Foram já sete as alterações feitas à Constituição da República desde a sua aprovação, em 1976. A atual composição parlamentar permite uma 8ª revisão, como já foi proposto pelos maiores quatro partidos do sistema político – PSD, Chega, PS e IL – e parece mesmo que uma revisão vai ser inevitável. Em causa pode estar o direito à segurança no trabalho – incluindo nas obras e em fábricas.
Saiba o que aconteceu na última revisão constitucional.
Tanto em Governos socialistas ou sociais-democratas, quando se defenderam alterações à Constituição, os discursos dos líderes partidários do PS e do PSD convergem em dois eixos: o da liberalização da economia, com o objetivo de abrir as portas de Portugal aos mercados externos e ao espaço Schengen; o da transformação do Estado e descentralização de competências, para facilitar a aplicação automática das decisões do Parlamento Europeu e da União Europeia em Portugal, sobrepondo-se a lei europeia ao poder nacional e regional.

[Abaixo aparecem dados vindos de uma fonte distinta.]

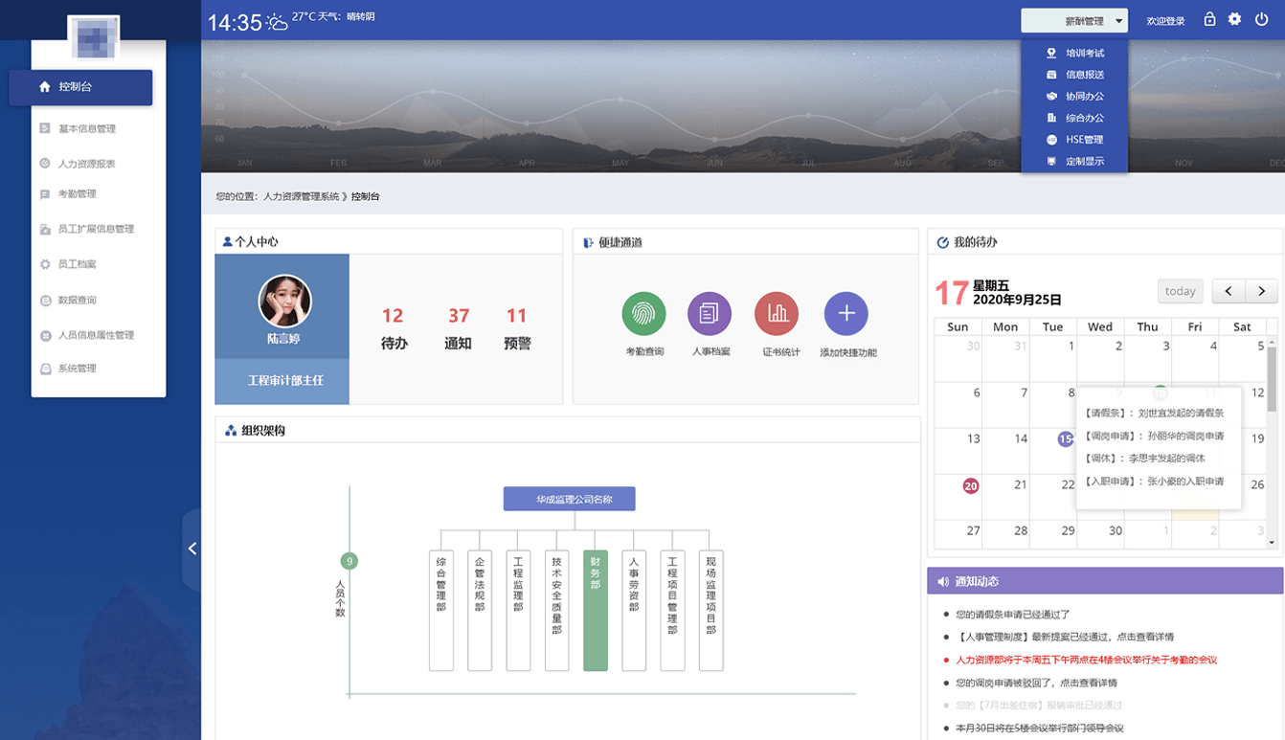
Task: Click the power logout icon
Action: click(x=1261, y=19)
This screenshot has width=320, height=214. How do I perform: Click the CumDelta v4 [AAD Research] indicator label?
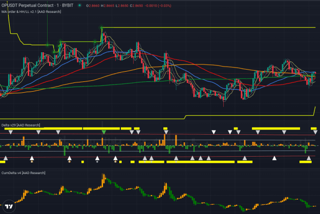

Na alteração constitucional de 2005, a última aprovada no parlamento, pretendia-se “um aprofundamento da União Europeia” que se efetivou, por exemplo, em alterações ao código do trabalho, tornando-o mais próximo dos piores exemplos europeus, facilitando os despedimentos e colocando limitações à contratação coletiva. Estas alterações foram sempre justificadas com o alegado excesso de “carga ideológica” na Constituição.
Um cenário de convergência à direita sem solução de Governo à vista
Chega, Aliança Democrática e Iniciativa Liberal fazem agora uma maioria de direita no parlamento. Esta maioria tem como pontos de convergência dois assuntos fundamentais que podem significar alterações profundas no futuro do país.
Por um lado, convergem numa visão mais fundamentalista do liberalismo económico, que recuperaram dos programas eleitorais do ex-primeiro-ministro Passos Coelho, não sendo possível encontrar diferenças significativas ou motivos de discórdia entre a AD, Chega e IL no que diz respeito à economia e às finanças do país. Por outro lado, as três forças políticas concordam que é tempo de convergir na redação e aprovação de uma revisão constitucional, tendo como pano de fundo o atual momento de instabilidade governativa.
Esta aprovação, que também deverá contar com a participação dos socialistas, pretende novamente mexer com as leis que regulam o trabalho em Portugal e limitar a liberdade de associação e de expressão, tal como já foi admitido por Jorge Pires, dirigente da Iniciativa Liberal, que pretende retirar o direito à segurança no trabalho – incluindo em obras e nas fábricas – da atual Constituição da República, o que preocupa os trabalhadores portugueses.
Entre as diferentes propostas destes partidos, fala-se também em alterações como a redução do número de deputados na Assembleia da República, as penas de prisão perpétua e a legalização do lobbying, inicialmente através do reforço das competências do Conselho Económico Social (CES) onde estão as associações empresariais e representantes do Governo, órgão que até agora era consultivo, mas a que o PSD pretende dar mais força no processo de decisões, colocando assim a legislação à mercê desses interesses.
Todos diferentes, todos iguais: um resumo dos jogos de poder entre PSD, Chega e PS para ajustar posições políticas numa eventual solução governativa.
Apesar de muitos partidos à direita já terem apresentado, até num passado mais recente, os seus programas com propostas para a revisão constitucional, tendo sido a Iniciativa Liberal a primeira a abordar o assunto. Contudo, foi André Ventura (CH) que avançou com o primeiro passo para as negociações, enviando uma carta a Luís Montenegro (AD) e a Rui Rocha (IL) com as propostas do Chega para essa revisão.
Estes partidos mantêm que vão avançar com programas próprios e que não lhes interessa negociá-los antes e em conjunto, como foi dito por Rui Rocha, que defendeu que esta é uma discussão para ser tida no parlamento.
Da parte dos sociais-democratas, pouco ou nada se diz sobre a revisão constitucional, com alguns dirigentes falando apenas na abertura do PSD para negociar com todos os partidos políticos, certamente aguardando um entendimento com o PS ou com o Chega, ou até, num cenário ideal para Luís Montenegro, continuar a governar como até agora, conseguindo acordos pontuais com os dois maiores partidos da oposição.
Para o Chega, não lhes interesando neste momento fazer parte diretamente de um Governo, a tática tem sido pressionar Luís Montenegro a constituir uma solução governativa que tenha como base um acordo entre a Iniciativa Liberal, a Aliança Democrática e o Chega, para que os Orçamentos de Estado sejam aprovados através de uma maioria parlamentar de direita, replicando assim uma solução idêntica à da “Geringonça”.